# Exercise aim
Repeat the records verbatim, starting with the line that contains "You are a computer-use" and going on through the line that contains "(x=1066, y=211)", leaving out any pictures.

# Data to process
──────────────────────────────

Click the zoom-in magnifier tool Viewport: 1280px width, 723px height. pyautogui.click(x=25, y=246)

──────────────────────────────

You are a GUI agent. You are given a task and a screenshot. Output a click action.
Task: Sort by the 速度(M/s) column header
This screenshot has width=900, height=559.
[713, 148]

──────────────────────────────

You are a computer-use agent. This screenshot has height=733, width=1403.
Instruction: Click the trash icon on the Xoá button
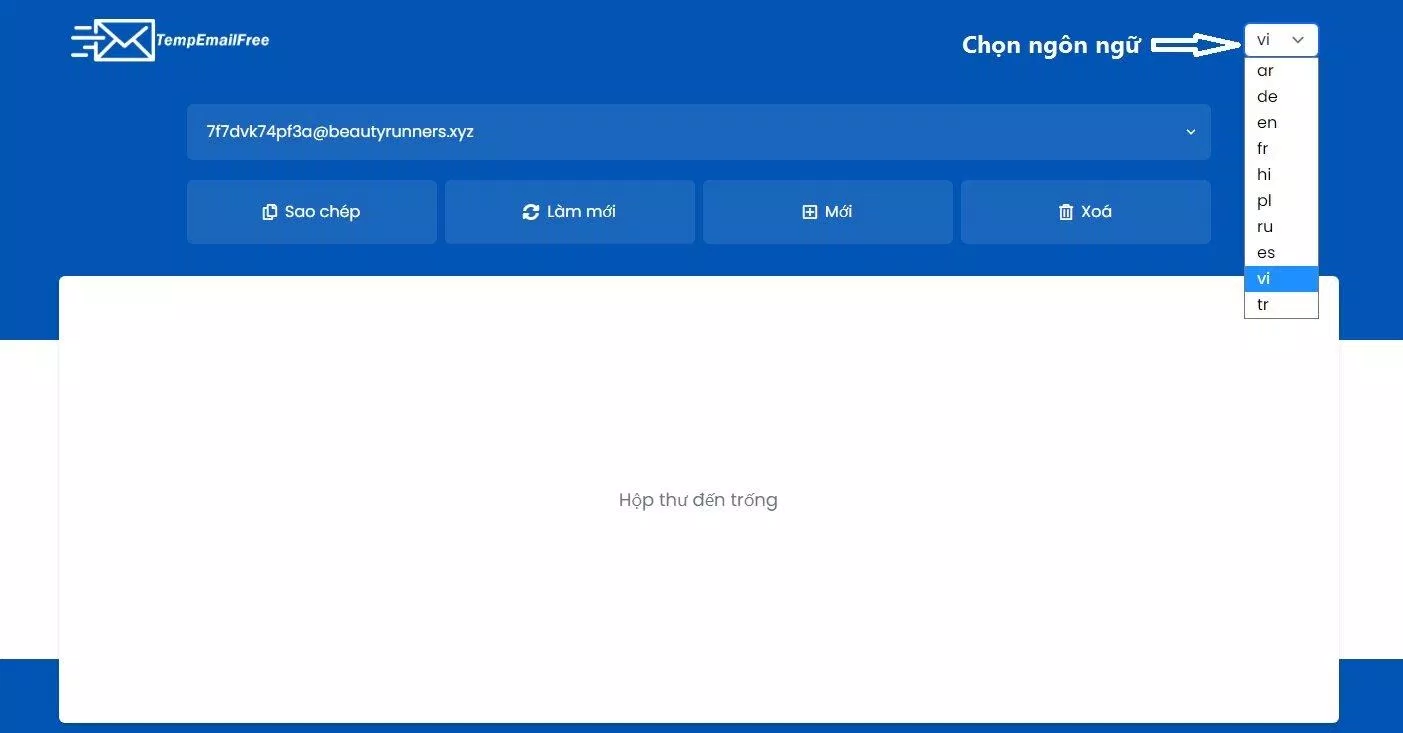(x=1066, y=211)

──────────────────────────────

# Written response
You are a computer-use agent. This screenshot has height=733, width=1403.
Instruction: Click the trash icon on the Xoá button
(x=1066, y=211)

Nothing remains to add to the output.